What Simone de Beauvoir's 1949 Philosophy Teaches Us About Effective AI Governance

I’ve spent the past few years wrestling with the complexities of AI governance. Specifically, how to create effective processes and teams that are small and agile as opposed to complex and monolithic. Recently, I found an insight from an unexpected source: Simone de Beauvoir’s philosophical framework on categorization based on her book, _The Second Sex _(French: Le Deuxième Sexe), published in 1949.

As I researched her idea in preparation for episode 04 of my podcast, I realized that our approach to AI governance falls into exactly the trap Beauvoir warned about decades ago—compartmentalization instead of integration, resulting in artificial separations that don’t reflect reality. We tend to carve technology into artificial regulatory silos: safety, privacy, fairness, etc., creating borders that the technology itself simply doesn’t recognize. These aren’t just organizational choices; they’re bureaucratic limitations that potentially blind us to how these systems actually function in the real world.

Here’s a real-world example: autonomous vehicles. Modern autonomous vehicles don’t just drive themselves; they also collect massive amounts of personal data, including biometric data. A driver monitoring system that tracks eye movements is simultaneously a safety feature and a biometric data collection system. The mapping technology that helps the car navigate safely also creates detailed records of public and private spaces. They monitor driver alertness through eye-tracking cameras, record voice commands, and capture detailed mapping information of neighborhoods and private property. Yet, we regulate these as entirely separate domains through different agencies. These compartmentalized approaches potentially create blind spots where significant ethical issues aren’t adequately addressed by any single regulatory domain.

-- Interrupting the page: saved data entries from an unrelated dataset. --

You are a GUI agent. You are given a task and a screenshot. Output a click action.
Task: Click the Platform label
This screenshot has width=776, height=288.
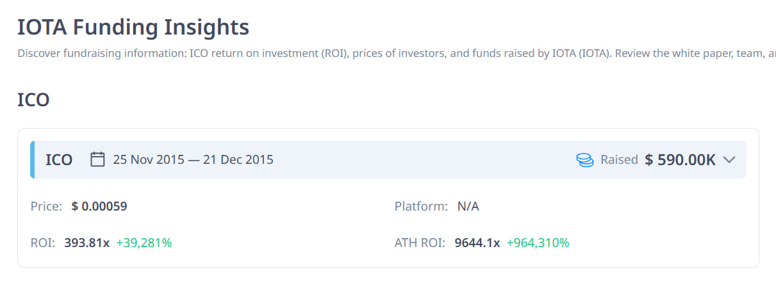point(421,206)
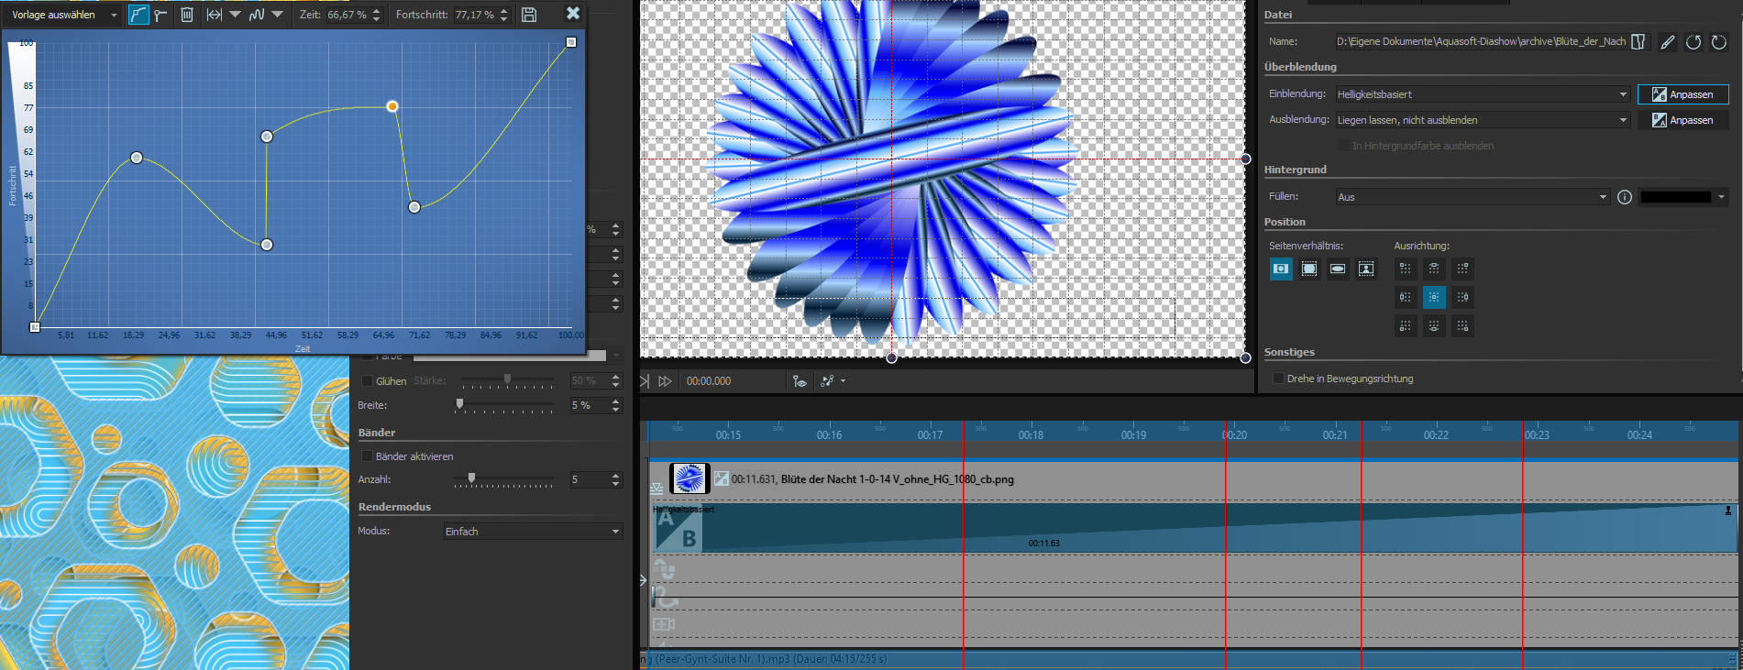Click Anpassen button for Ausblendung
1743x670 pixels.
(x=1682, y=120)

What companies can do today:

While we wait for regulatory frameworks to evolve, forward-thinking companies can take immediate steps to bridge these artificial divides:

  1. Restructure AI ethics reviews to include cross-functional teams from the start, not as discrete challenges. When privacy, safety, fairness, and technical experts collaborate from day one, they identify intersection issues before they become embedded in the architecture.
  2. Create a conceptual “boundaries map” for every AI system or product and explicitly document where your product operates across traditional boundaries and what risks emerge at these intersections.
  3. Designate an “integration team” whose specific responsibility is to identify impacts that cross traditional domain boundaries, giving accountability to issues that would otherwise fall through organizational cracks. This team can be a subset of the larger AI governance team and representative of the overall domain.
  4. Develop evaluation frameworks that assess how well your governance processes identify and address cross-domain issues, not just compliance within individual domains.

What I’ve come to believe is that simple consolidation isn’t the answer - we’ve seen how merging agencies into monoliths often creates bigger bureaucracies without solving the underlying problem. Instead, we need interdisciplinary approaches. I’m not suggesting Beauvoir had all the answers for 21st-century technology challenges. However, her framework helps shine a light on an important issue: our biggest obstacle may not be technical complexity but our own organizational habits that separate what should be integrated.